La reazione della Lega
La decisione europea ha provocato una dura reazione della Lega, che ha difeso l’autonomia culturale della manifestazione veneziana.
«La Biennale è storia, cultura, arte, innovazione e libertà. Se qualche burocrate di Bruxelles non riesce a capirlo, ce ne faremo una ragione», ha affermato il partito di Matteo Salvini.
La Lega ha annunciato che chiederà al governo italiano di integrare le somme eventualmente revocate dall’Unione europea, sostenendo che «la cultura non si piega ai diktat di Bruxelles».
La linea europea sulla Russia
La controversia si inserisce nella più ampia politica europea di isolamento della Russia dopo l’invasione dell’Ucraina.
Nelle conclusioni del Consiglio europeo di giugno è stato ribadito che, fino al raggiungimento di una pace giusta e duratura, non dovrebbe esserci una normalizzazione della partecipazione russa agli eventi culturali e sportivi internazionali.

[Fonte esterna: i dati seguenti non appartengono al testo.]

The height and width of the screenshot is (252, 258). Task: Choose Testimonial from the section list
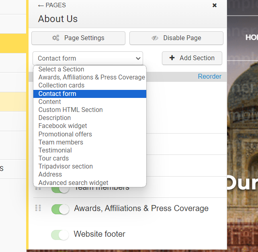coord(55,150)
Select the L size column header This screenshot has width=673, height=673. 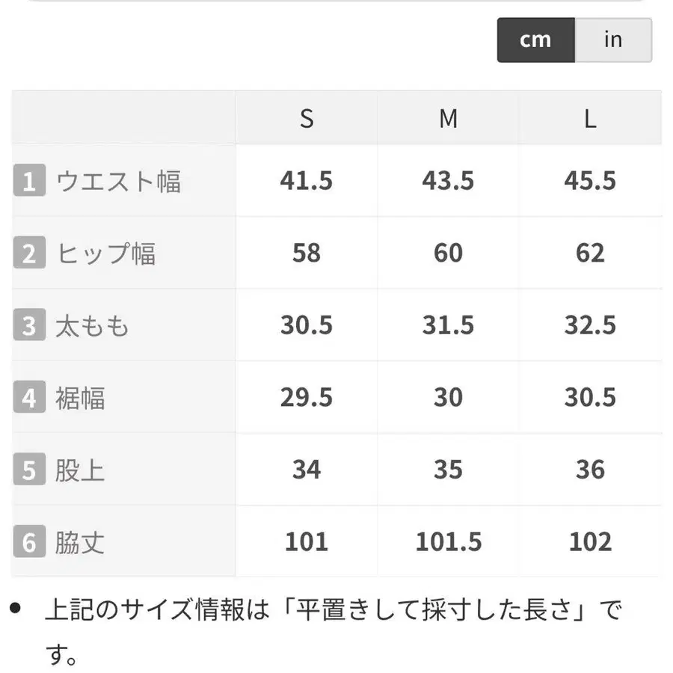[591, 118]
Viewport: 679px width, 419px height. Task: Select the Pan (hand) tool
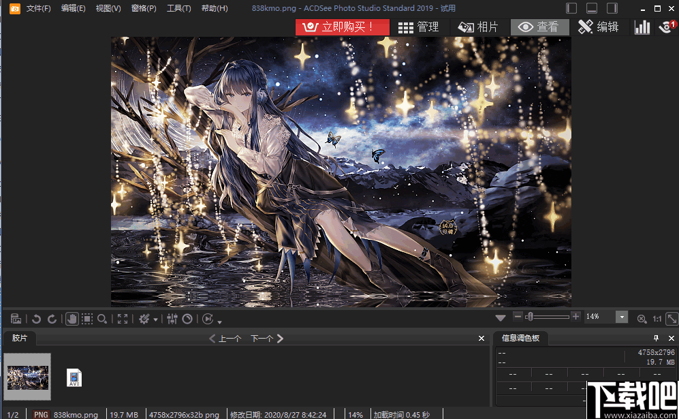pos(73,319)

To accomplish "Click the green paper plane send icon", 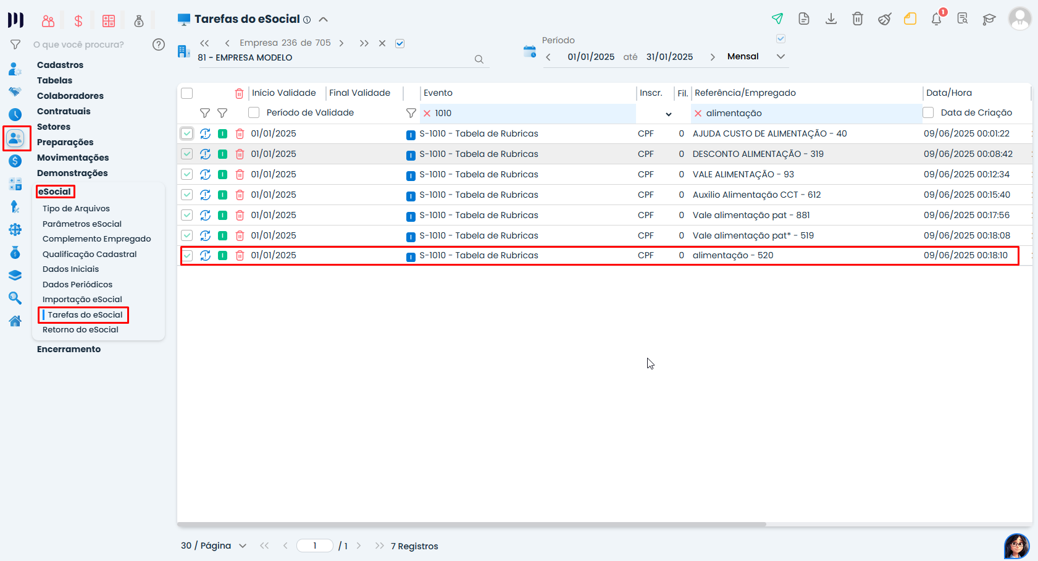I will click(777, 19).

La stessa posizione è stata richiamata nel confronto sulla possibile riammissione degli atleti russi nelle competizioni internazionali e alle Paralimpiadi di Milano-Cortina.
Il caso della Biennale apre così uno scontro che va oltre il valore economico dei fondi: da una parte Bruxelles rivendica il diritto di subordinare le proprie risorse al rispetto dei valori e delle politiche dell’Unione; dall’altra viene invocata l’autonomia delle istituzioni culturali e la libertà dell’arte rispetto alle contrapposizioni geopolitiche.